Making the static dynamic: Instagram Importer

Posted on in Web

One of the challenges of new tooling is solving problems you’ve previously found trivial. Having spent the past 5+ years with WordPress as my tool, I’ve gathered a number of functional plugins that do some programmatical heavy lifting for me. One of these plugins was the DsgnWrks Instagram Importer. When the call for an Instagram feed came in, I turned to this plugin. It added the cron schedules, scraped the images and saved the data ready to be styled.

Since dabbling in the world of static-site generators, I’ve not needed to add a social feed to a website. But for the new Tomango website, there’s a requirement for an Instagram feed.

After considering a number of available options, IFTTT seemed like a nice way to skirt around the Instagram API. Even though an API response provides cleaner data, it also needs to be triggered several times a day to check for new images – IFTTT handles that bit for me, and updates in realtime.

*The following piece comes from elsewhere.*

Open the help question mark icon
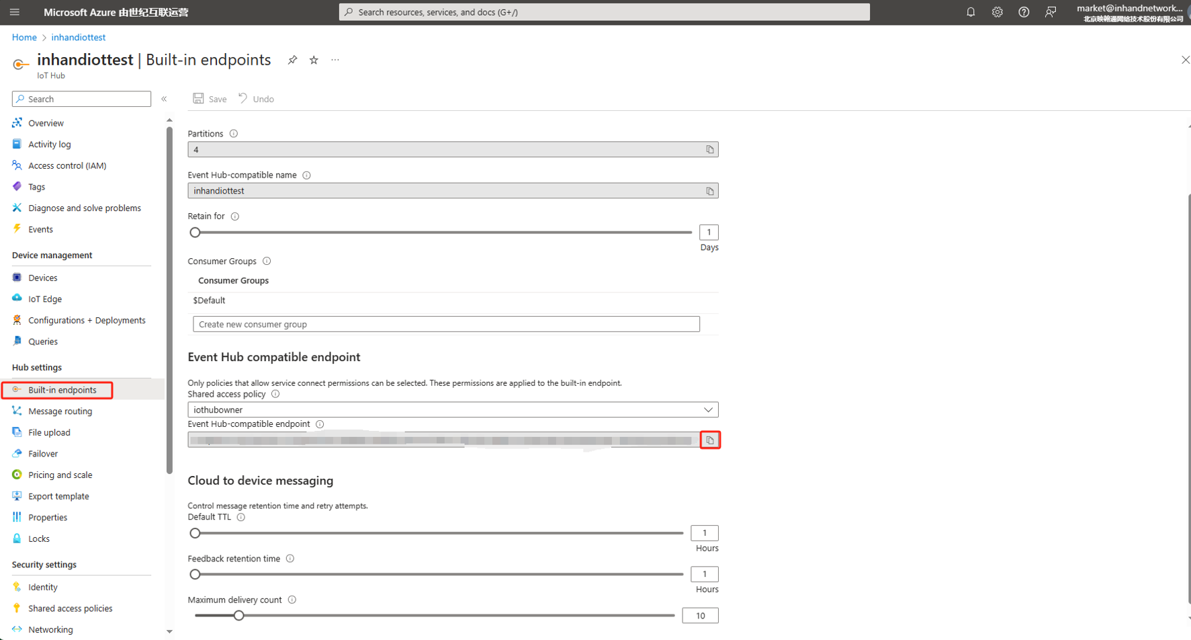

This also seemed like a good time to try some ‘serverless’ functions out. It’s a buzzword that’s pretty big at the moment and one I hadn’t tried till now.

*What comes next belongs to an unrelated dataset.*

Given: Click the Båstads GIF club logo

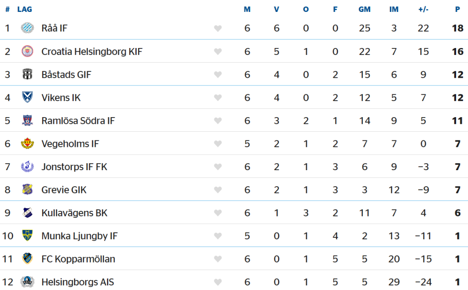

Before getting any further, a massive hat-tip to Jeff Douglas’ blog post on AWS Lambda and GitHub. His EC2 to GitHub integration was a huge help getting my head around cloud functions for the first time.

The theory

The plan was as follows:

  • The company Instagram account is updated
  • IFTTT posts a WebHook to a cloud function with the image URL and caption
  • The function scrapes that image from Instagram
  • The function creates a Markdown file to become a blog post
  • The function commits these two files
  • Netlify rebuilds the site when the commit comes in

The reality

I kicked off working out how the GitHub API worked. They’ve got some pretty great documentation and I was able to authenticate and commit files using Postman without any real trouble. I could even Base64 a simple image and send it via a POST request and it would appear in the repository. But there was a small problem, the commit endpoint is for changing or creating one file, and this feature needed two: the image and the markdown file.

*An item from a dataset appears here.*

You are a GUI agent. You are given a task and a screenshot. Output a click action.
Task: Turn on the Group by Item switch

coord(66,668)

It was then I found Jeff’s aforementioned blog post and the GitHub NPM package. It included a createTree method that accepted an array of files – success! Looking at his code, you first needed to get the current state of the branch, create the tree, commit the tree, and finally update the branch reference.

So I set about porting the Postman tests over to a local node script that carried out the above set of steps – and it almost worked…

The Markdown content appeared in the repo and the image file was also created, but it was totally empty. I’d used the same Base64 encoded image and for whatever reason, the image data didn’t get saved. After several hours of researching blobs, SHA’s and Git trees, I found the createBlob method.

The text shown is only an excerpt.